### Page extract
/---

EXPAT LIFE IN CUENCA, ECUADOR #3
With my third entry in this ongoing series let me go to the beginning. Why become an expat? Why leave the country of your birth and nationality to live among strangers in a very different culture, perhaps one with earthquakes and volcanoes? My primary reason for moving abroad was that I always wanted to. I grew up reading Burroughs, Doyle [his lost world stories, not Sherlock Holmes], and later Graham Greene whose books were largely about expats getting into trouble. My goal almost from the first was to retire to another country. As I grew older and saw how narrow the lives of most of the elderly were, primarily from lack of money, I became convinced I didn’t want that for myself.
Being from Arizona I frequently vacationed in Mexico where I met a number of expats. They seemed to be fleeing marriages and/or debts. Later, I made a number of trips to Costa Rica before it was discovered and destroyed by expats and had any number of fascinating conversations with fugitive expats taking advantage of the lack of extradition. Later I had some good fortune. I lived most of year in Portugal working on a book and there got to know a number of British expats. Over a pint I often discussed their reasons for living in Portugal. Most were fleeing what they saw as the decline in British society and its economy. Others had married Portuguese women. Many lived there because it was cheaper and the quality of life was quite high with what fixed income they had.
Later I traveled for work in Vietnam and Thailand. Again, mostly in bars, I meant a wide range of expats, in this case from the U.K. but also from Australia and Europe. Two men I talked to told the same story. One was from Belgium, they other from The Netherlands. They were unhappily married with children. Their company sent them to Vietnam or Thailand. They acquired a local, very accommodating girlfriend who soon had a baby, asked for a work extension, then asked for another which was refused. In both cases they quit their job, found a local one managing in one of the new Western companies opening up and just stayed. They both told me they never told their wives what they were doing, never contacted their families and had no regrets. Well, maybe. I also met a U.S. graduate student supposedly writing his dissertation. He said his adviser cautioned him to come back, that the last candidate who had gone to Asia never returned. This guy had been there six years and was teaching at a regional college. He said he was going back and I pretended to believe him.

\---

### Record excerpts

/---

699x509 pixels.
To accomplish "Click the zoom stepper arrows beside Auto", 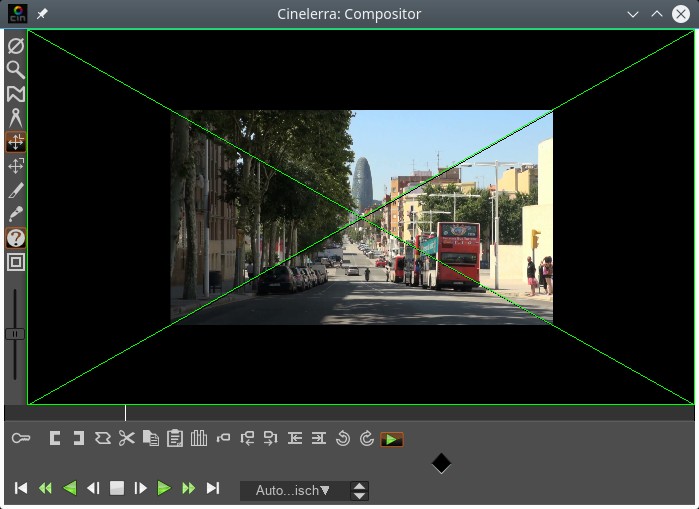I will [360, 490].
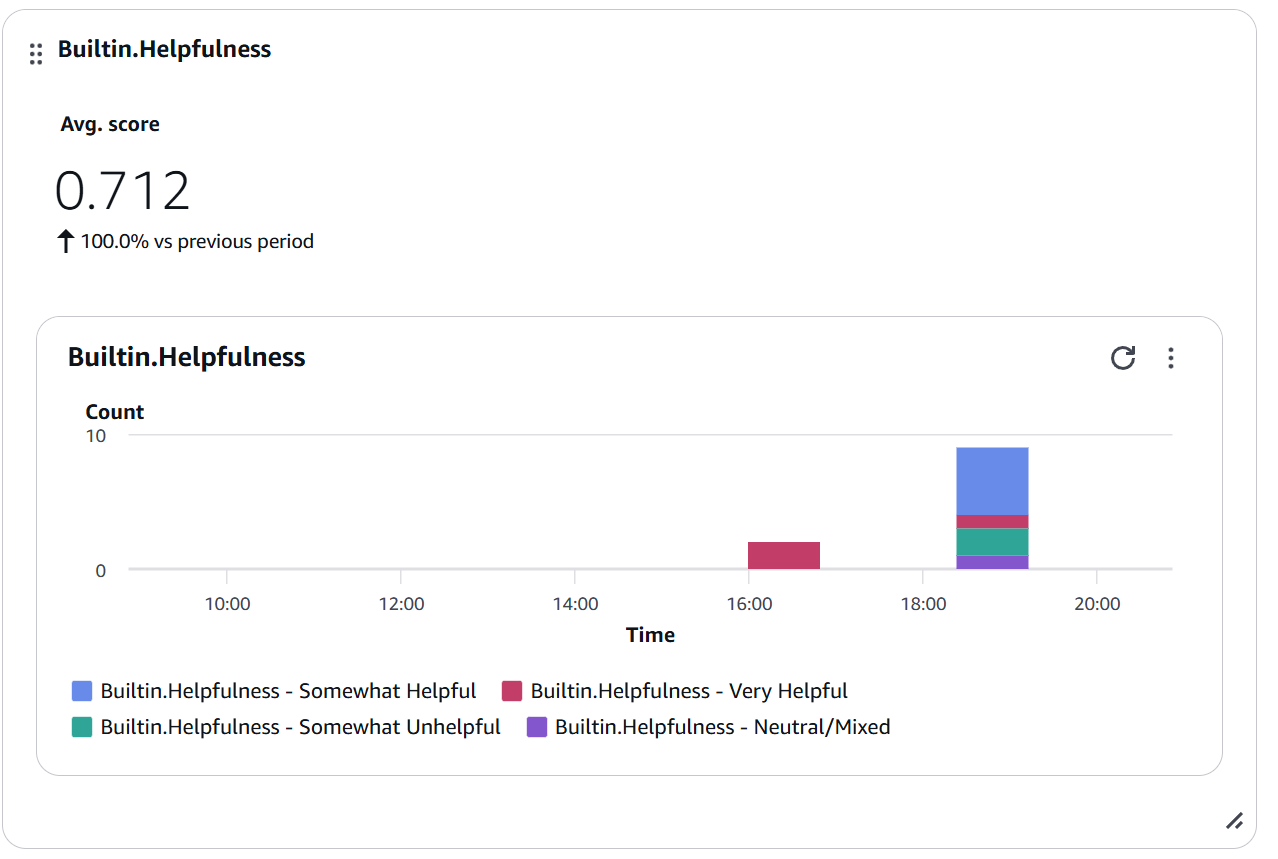This screenshot has width=1278, height=859.
Task: Click the resize handle at bottom right
Action: [1235, 821]
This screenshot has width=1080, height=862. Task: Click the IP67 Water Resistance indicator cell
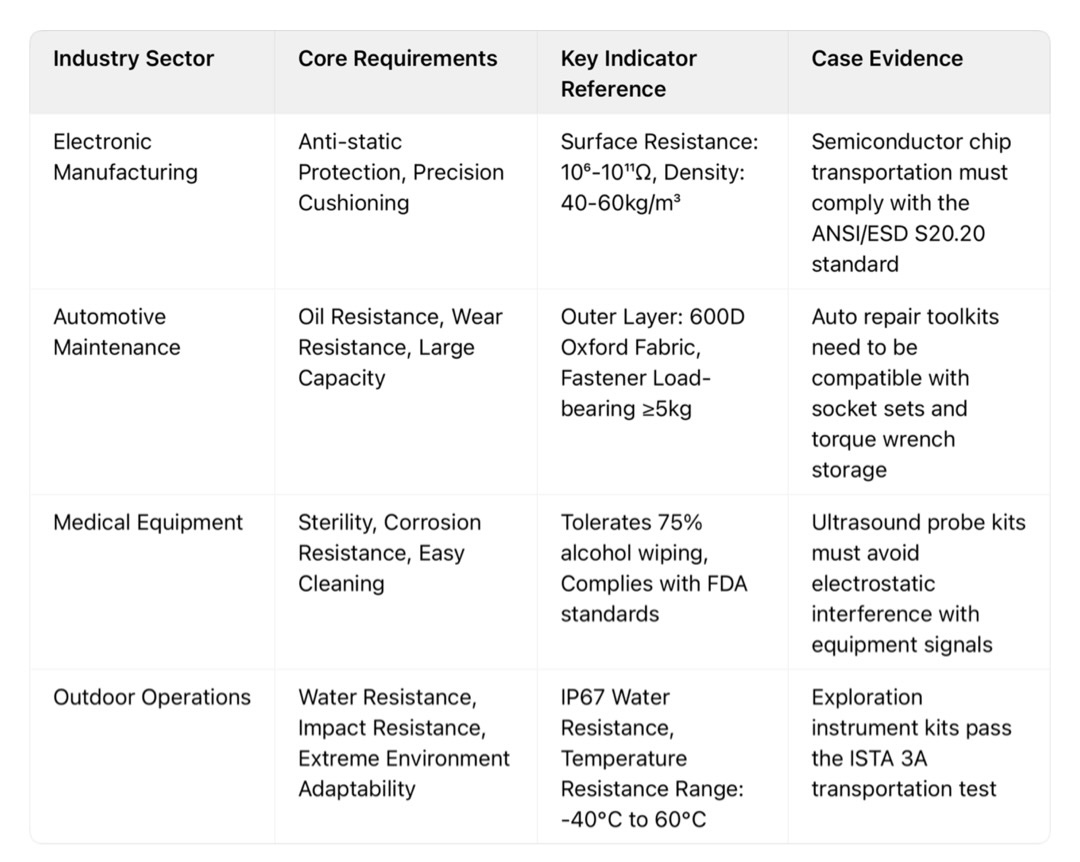point(651,758)
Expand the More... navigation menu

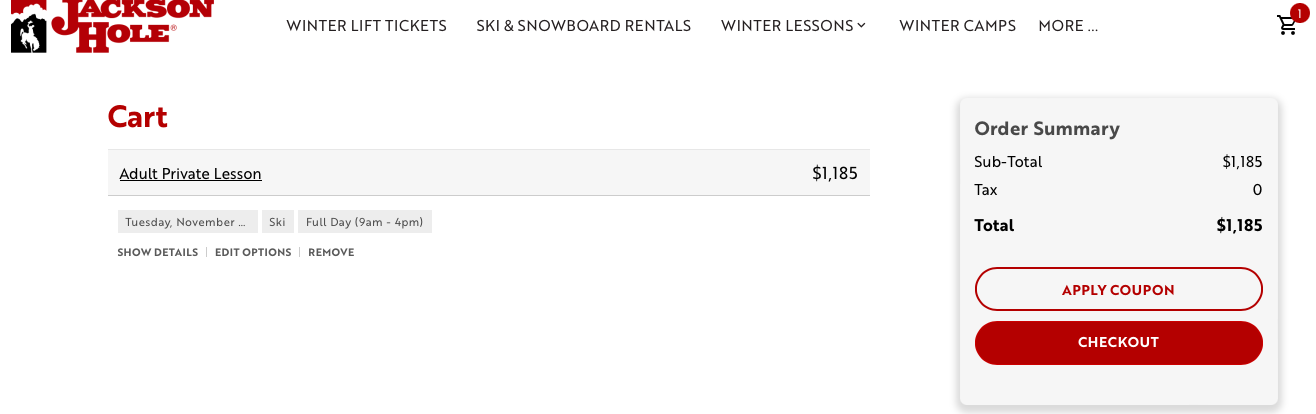pos(1068,26)
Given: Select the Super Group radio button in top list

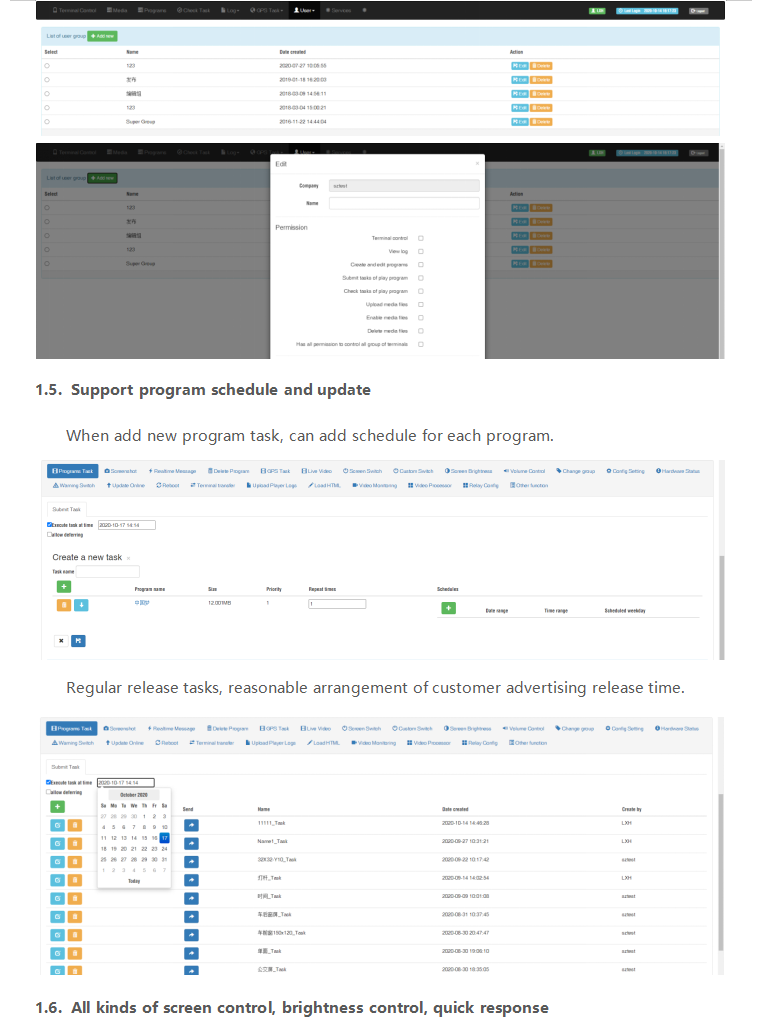Looking at the screenshot, I should (x=46, y=122).
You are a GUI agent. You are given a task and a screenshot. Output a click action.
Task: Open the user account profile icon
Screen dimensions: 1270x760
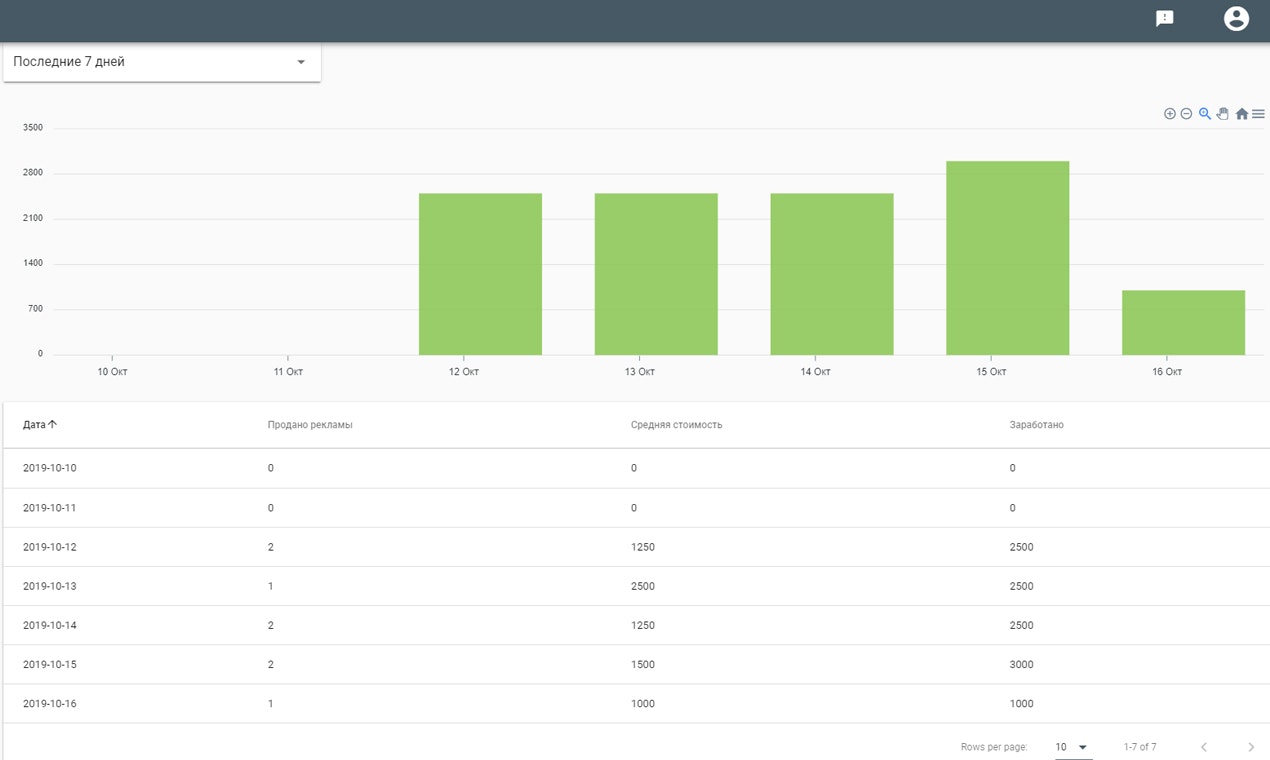point(1237,19)
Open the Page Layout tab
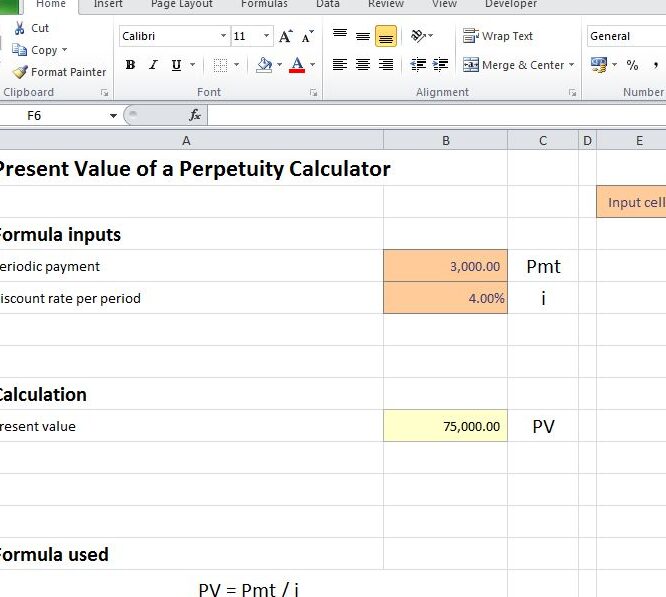The width and height of the screenshot is (666, 597). click(182, 4)
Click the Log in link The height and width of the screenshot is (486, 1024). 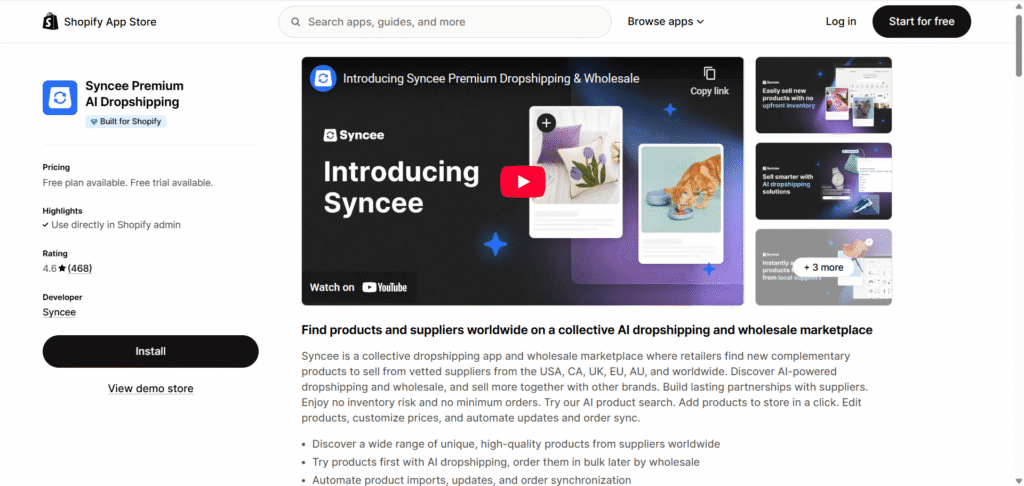(841, 22)
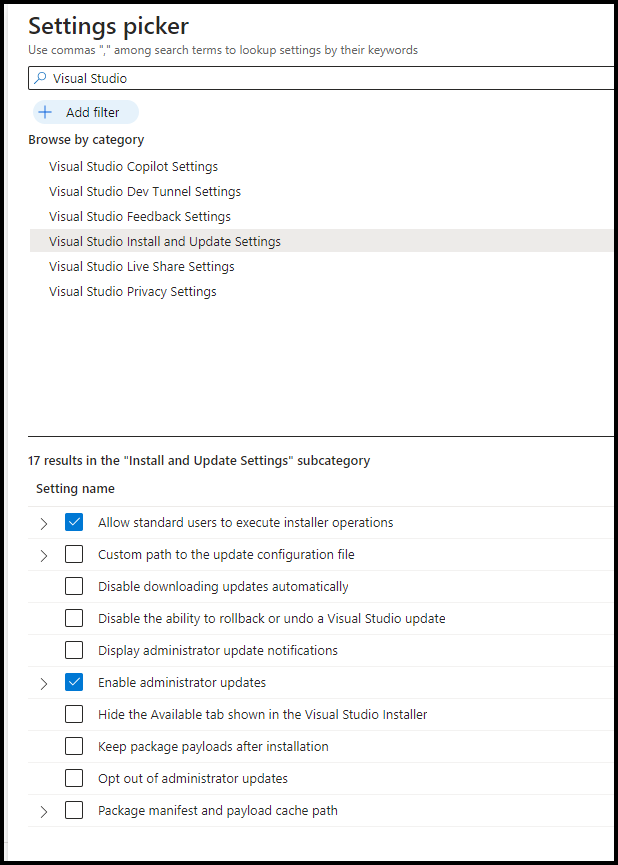Click the search magnifier icon
This screenshot has width=618, height=865.
point(40,78)
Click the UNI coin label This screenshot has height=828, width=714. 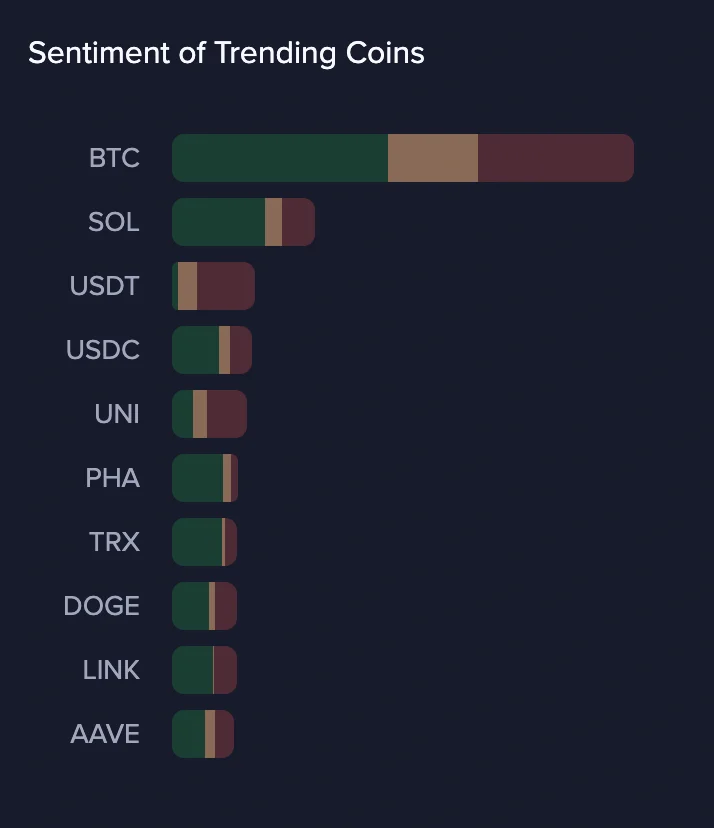116,414
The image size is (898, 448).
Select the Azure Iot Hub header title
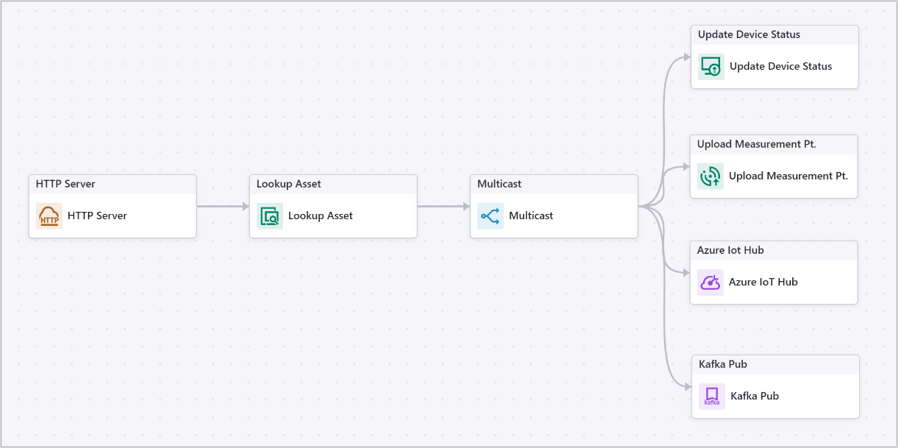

\---

### Work task A
In the essay on expat life in Cuenca, Ecuador, in which country did the writer live for most of a year while working on a book?
### Work task B
Write the next part of the essay on expat life in Cuenca, Ecuador, following on from its final paragraph.

### Result A
Portugal.

### Result B
Here in Ecuador your average expat is retired from the U.S. or Canada, is married and here with his wife. A surprising number have minority spouses or, as I do, a wife originally from another country who immigrated to the U.S. They say the primary reason they live here is economics. They can simply live a much better life here on a retirement income that would only keep them alive in North America. Some want a foreign experience and always plan to go back home.
I have to agree on quality of life for your income. We live in a penthouse with commanding views of the Andes and Tomabamba River, belong to the country club, travel whenever we want and have absolutely no money concerns. We’re not alone. I know two couples who had serious financial reverses n 2008, moved here, rebuilt their fortune as they didn’t need it to live, then returned to the states.
There’s a lot more to my story: the poor quality of American food, lack of control of medical care, taxes and insurance costs, the increasing leftward movement of all social institutions, lack of tolerance for those not conforming, many more, but I’ll write about those later. Be well, be happy. Life is too short to be miserable.